We also note that Poe received a ten-year sentence covering multiple indictments and, given his PFO I status, he received the minimum available sentence. Such vitiates against the entry of the plea not being voluntary and clearly establishes he was not prejudiced by the entry of the plea. See Russell v. Commonwealth, 992 S.W.2d 871 (Ky. App. 1999).

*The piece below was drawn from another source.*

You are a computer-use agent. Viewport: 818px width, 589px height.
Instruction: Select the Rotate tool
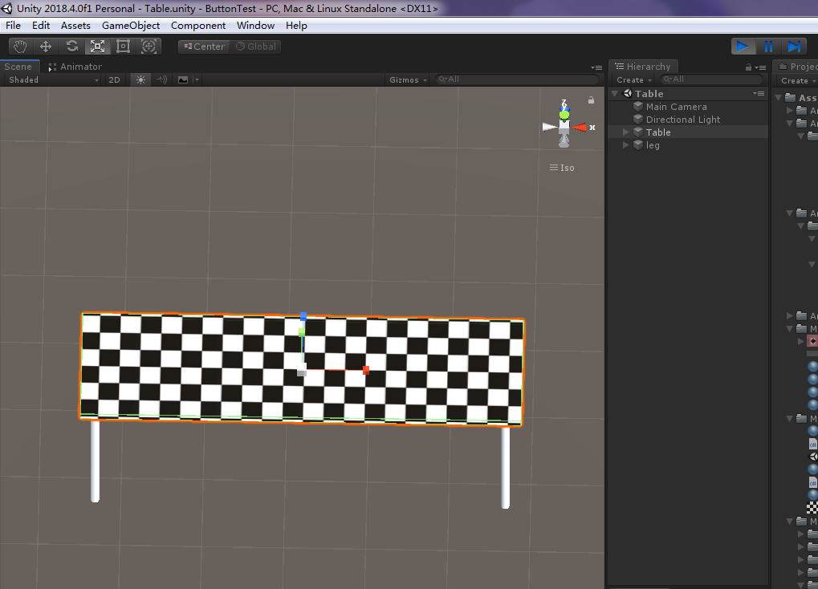pos(71,47)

Poe additionally alleges that he was not allowed by counsel to participate in his own defense and that counsel failed to provide adequate investigation into his case prior to his plea. These arguments are summarily presented and of no merit, as is also his argument that cumulative error compels reversal of the trial court. “Conclusory allegations that counsel was ineffective without a statement of the facts upon which those allegations are based do not meet the rule's specificity standard and so ‘warrant a summary dismissal of the motion.’”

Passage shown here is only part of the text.